Date of Award


Document Type

Open Access Dissertation



First Advisor

April Hiscox


Carbon exchanges between the atmosphere and the land surface vary in space and time, and are highly dependent on land cover type. It is important to quantify these exchanges to understand how landscapes affect the carbon budget, which will have a significant impact on future climate change and will inform climate change projections. However, how do you represent regional carbon exchanges from a single meteorological station? A single observing station will represent a limited area around the station, but each individual observation will sample a different physical land area in time due to varying wind speeds, wind direction, and atmospheric stability. The methods and techniques presented address the challenges, limitations, and future work that is needed to properly scale and model carbon exchanges in four dimensions for varying agricultural and transitioning ecotones. Seasonal variability of carbon exchanges can be modeled in agricultural land covers using satellite-based techniques, but due to physiological differences in crop types the values must be modeled by crop species.
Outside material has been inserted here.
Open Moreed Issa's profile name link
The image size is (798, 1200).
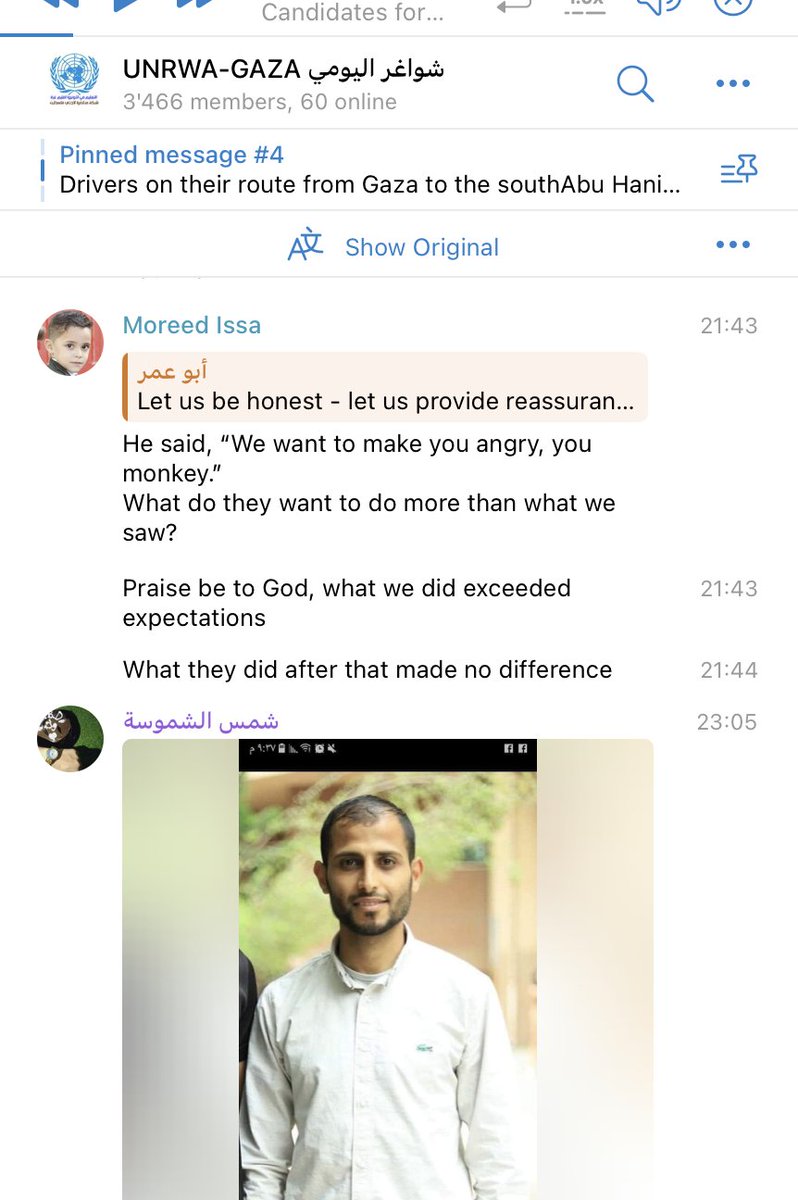[x=191, y=325]
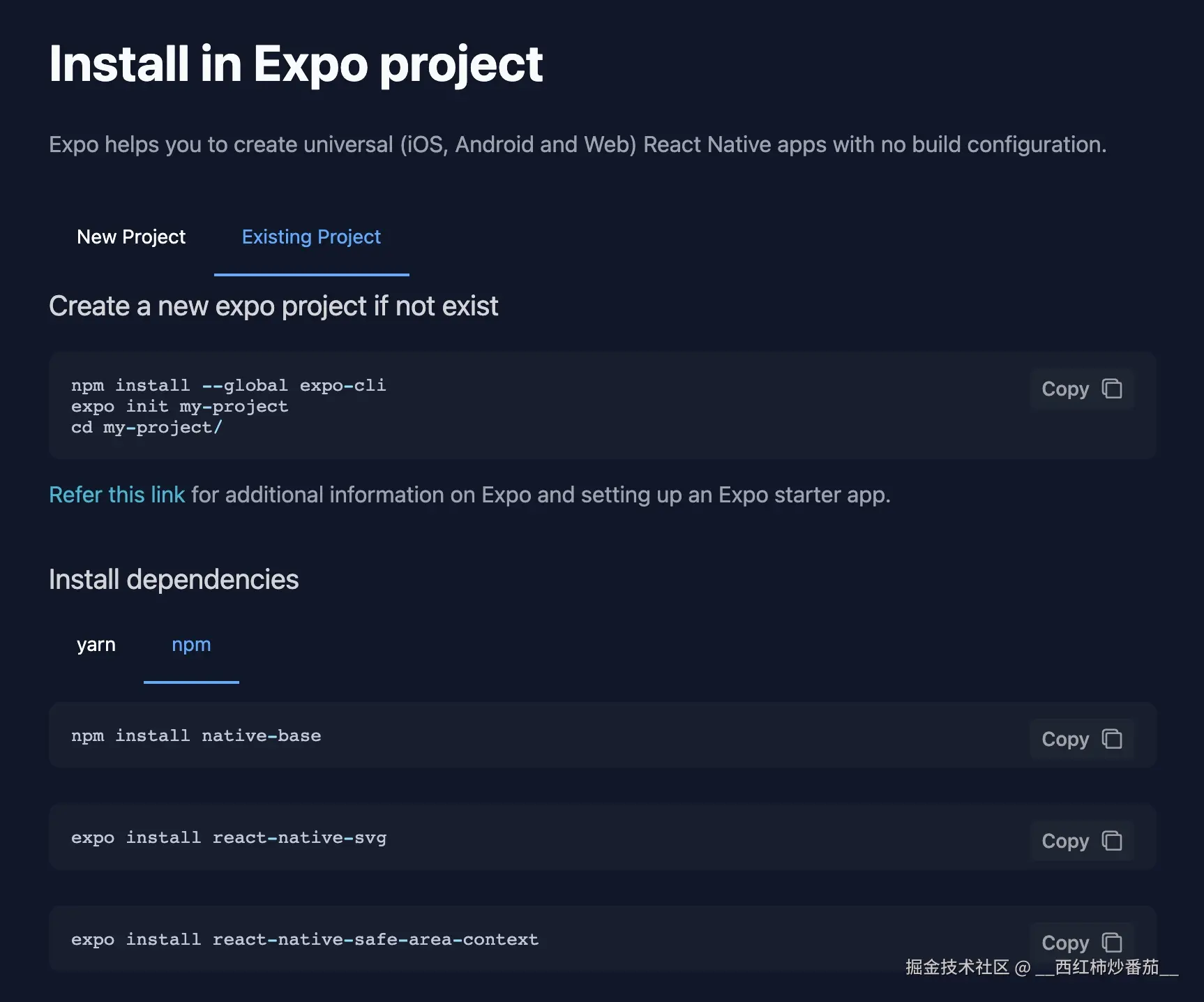
Task: Click the copy icon for expo-cli install block
Action: click(1111, 389)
The spatially varying atmospheric conditions must also be considered when modeling carbon exchanges from a single point in the spatial realm because of the dependency of carbon exchange on temperature and humidity conditions. In summary, field-based carbon exchange observations are used to quantify whether a specific land cover in a region is a carbon source to carbon sink to the atmosphere, however, it is important to consider the spatially varying variables that limit the ability of a single point measurement to represent carbon exchanges of an entire region.